Personally it’s never been a big issue for us – it’s actually easier running your own business as you can balance work and family life yourself. I missed out much more when I was working for a large corporation, when Grace was younger, as I was always travelling and didn’t get much time with her, apart from weekends, so running my own business is actually a benefit.
What is your top tip for maintaining a work/life balance?
Running your own business is a 24/7, 365 days a year affair so it’s easy to fall into the routine of losing work/life balance, and yes at times we’ve been there. At one point we had staff in 3 separate time zones and would be answering emails and messages at all times of the day and night. This becomes unsustainable and eventually something has to give. What I’ve found is it’s really important to set boundaries and try to stick to them as much as possible. For example, I try to never check emails after 7:00pm and don’t check them again until I’ve had breakfast the next morning, otherwise your nights & days will disappear into a sea of returning messages – and you also teach your teams that you’re available 24/7 which then creates the wrong culture in your business. Time away from work allows you to be more focussed when you’re at work – it also allows you thinking time which is critical, as opposed to always being in doing mode.
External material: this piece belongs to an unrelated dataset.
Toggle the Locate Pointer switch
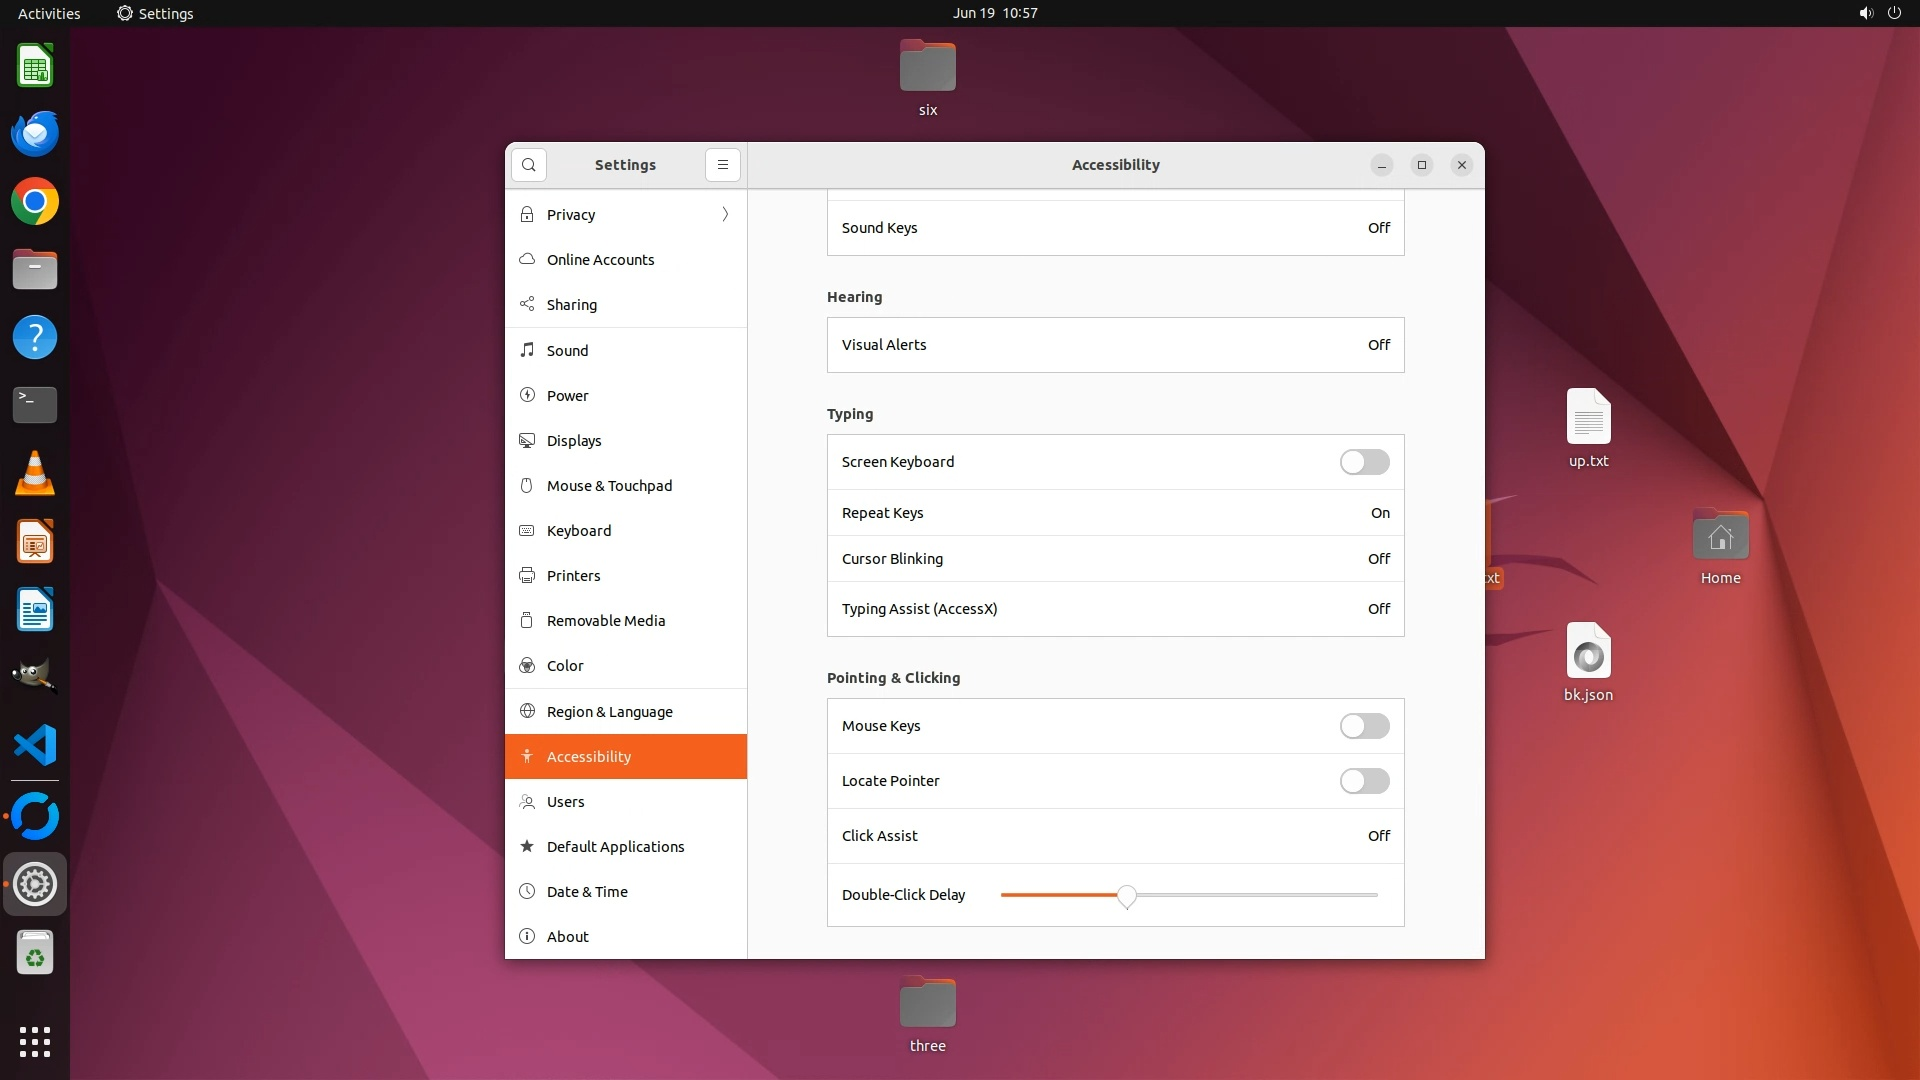The width and height of the screenshot is (1920, 1080). pos(1364,781)
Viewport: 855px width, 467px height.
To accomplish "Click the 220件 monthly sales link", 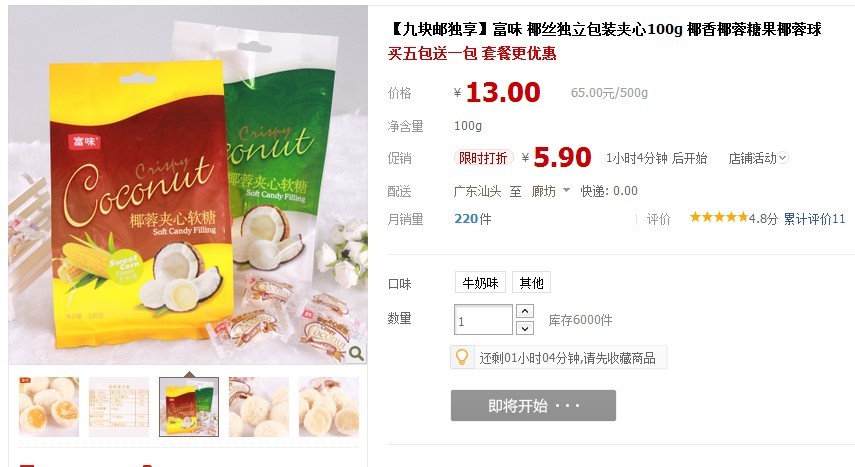I will click(x=473, y=219).
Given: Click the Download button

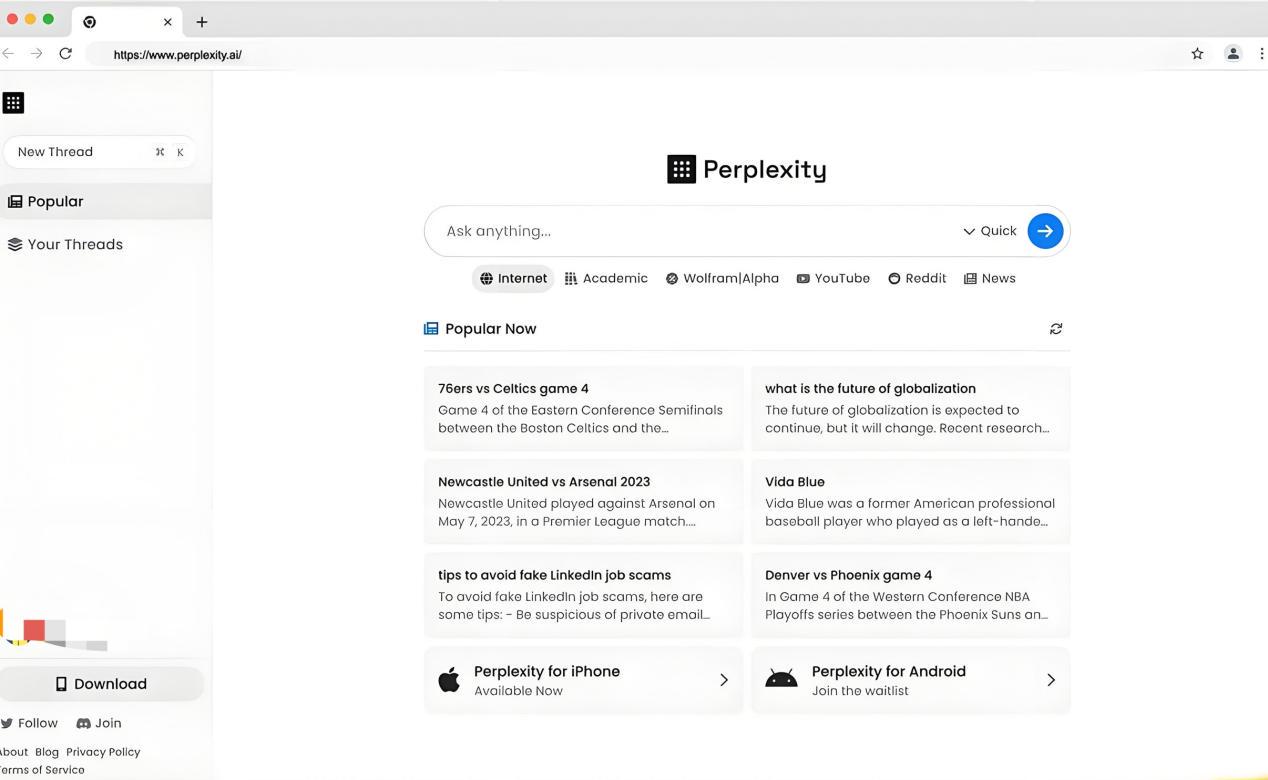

Also take a day off where you don’t do any work, at least once a week – it doesn’t have to necessarily be a weekend, as you can decide what your week looks like. You’ll have to plan it in, otherwise it won’t happen, and don’t feel guilty… Rome wasn’t built in a day.
What is your biggest learning since starting your own business?
Everything will take twice as long than you think, and everything will cost twice as much as you budgeted. Make sure you’ve got both the time and the cash to build your business. This is the single biggest lesson I have learnt. The next most important thing to remember is – you’ll become an “overnight success” in people’s eyes after 5+ year of really hard work…
What do you do in your spare time to keep yourself sane?
Chris and I both go to the gym five to seven days a week. It’s the one thing that keeps us sane, and allows us to completely switch off from work. It’s also something we can do, regardless of where we are in the world, and no matter whether it’s snowing outside in Toronto or in the blistering heat of Palm Springs – you can always find a gym open and somewhere to train.
What’s one thing other mums/dads should do who are looking to start their own business?
Just start… Don’t keep putting it off, or waiting for the right time. Once you have the idea, the plan and the money to see it through, you should just go for it. Anyone who is looking or waiting for the perfect time to start a business will never start. No time is ever going to be 100% the right time, in fact that goes for everything in your business – don’t put off making a decision, launching a website, or producing a product, until it’s perfect, as you’ll need to trust your gut as much as your strategy to create something that matters.